Expected Value
Definition
The expected value is the long-run average value of a random variable.
For a discrete random variable $X$:
\[E[X] = \sum_x x P(X=x)\]For a continuous random variable $X$ with density $f(x)$:
\[E[X] = \int_{-\infty}^{\infty} x f(x)\,dx\]Interpretation
The expected value is the center of mass of a probability distribution.
It is not necessarily the value that occurs most often, and it does not have to be one of the possible observed values.

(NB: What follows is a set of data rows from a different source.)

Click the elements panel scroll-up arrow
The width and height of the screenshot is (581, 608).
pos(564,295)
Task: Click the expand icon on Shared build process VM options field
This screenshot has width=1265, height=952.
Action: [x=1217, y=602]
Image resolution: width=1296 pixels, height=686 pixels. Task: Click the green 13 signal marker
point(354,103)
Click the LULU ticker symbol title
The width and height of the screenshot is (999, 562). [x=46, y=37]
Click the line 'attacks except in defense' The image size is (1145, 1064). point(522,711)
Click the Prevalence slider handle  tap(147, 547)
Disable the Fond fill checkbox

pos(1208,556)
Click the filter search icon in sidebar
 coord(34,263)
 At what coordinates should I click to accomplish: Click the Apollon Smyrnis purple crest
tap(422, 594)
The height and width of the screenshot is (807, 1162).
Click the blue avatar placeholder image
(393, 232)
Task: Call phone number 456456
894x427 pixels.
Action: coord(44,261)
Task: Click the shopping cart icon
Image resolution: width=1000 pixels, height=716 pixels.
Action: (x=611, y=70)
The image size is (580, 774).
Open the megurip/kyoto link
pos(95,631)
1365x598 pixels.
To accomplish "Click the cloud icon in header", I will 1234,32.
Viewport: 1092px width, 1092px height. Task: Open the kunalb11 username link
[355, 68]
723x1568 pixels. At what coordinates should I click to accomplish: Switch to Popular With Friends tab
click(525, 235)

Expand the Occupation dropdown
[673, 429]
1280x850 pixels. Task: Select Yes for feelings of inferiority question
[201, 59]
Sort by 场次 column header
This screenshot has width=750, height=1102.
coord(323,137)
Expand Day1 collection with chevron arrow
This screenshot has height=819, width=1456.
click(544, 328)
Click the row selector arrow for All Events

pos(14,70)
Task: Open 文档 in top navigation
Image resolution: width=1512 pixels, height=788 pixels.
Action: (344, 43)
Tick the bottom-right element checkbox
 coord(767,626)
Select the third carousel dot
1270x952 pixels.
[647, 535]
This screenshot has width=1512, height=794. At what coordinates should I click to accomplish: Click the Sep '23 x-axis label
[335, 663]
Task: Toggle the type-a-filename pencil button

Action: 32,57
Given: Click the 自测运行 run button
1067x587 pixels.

Sample Mean as an Estimate
Given observations:
\[x_1, x_2, \dots, x_n\]we estimate the expected value using the sample mean:
\[\bar x = \frac{1}{n}\sum_{i=1}^{n}x_i\]So:
\[\bar x \approx E[X]\]Example
Suppose basket sizes are:
\[2, 3, 5, 6\]Then the sample mean is:
\[\bar x = \frac{2+3+5+6}{4} = 4\]So the estimated expected basket size is $4$.
Relation to Prediction
If we must predict a numerical variable using a single number, the expected value is the best prediction under squared-error loss.
That means if we predict $Y$ using a constant $a$, the value of $a$ that minimizes average squared error is:
\[a = E[Y]\]Relation to Conditional Mean
For prediction with input information $X=x$, we use a conditional expected value:
\[E[Y \mid X=x]\]This is the expected value of $Y$ after observing that $X=x$.
This is the main quantity estimated in Conditional Mean Estimation.
Retail Example
If $Y$ is final basket size, then:
\[E[Y]\]is the average final basket size overall.
But:
\[E[Y \mid X=3]\]is the average final basket size among baskets where the currently observed basket size is $3$.
Exercises
- Explain why expected value is a theoretical population quantity.
- Compute the expected value of $X$ if $P(X=1)=0.2$, $P(X=2)=0.5$, and $P(X=5)=0.3$.
- In basket-size prediction, why is $E[Y \mid X=x]$ more useful than $E[Y]$?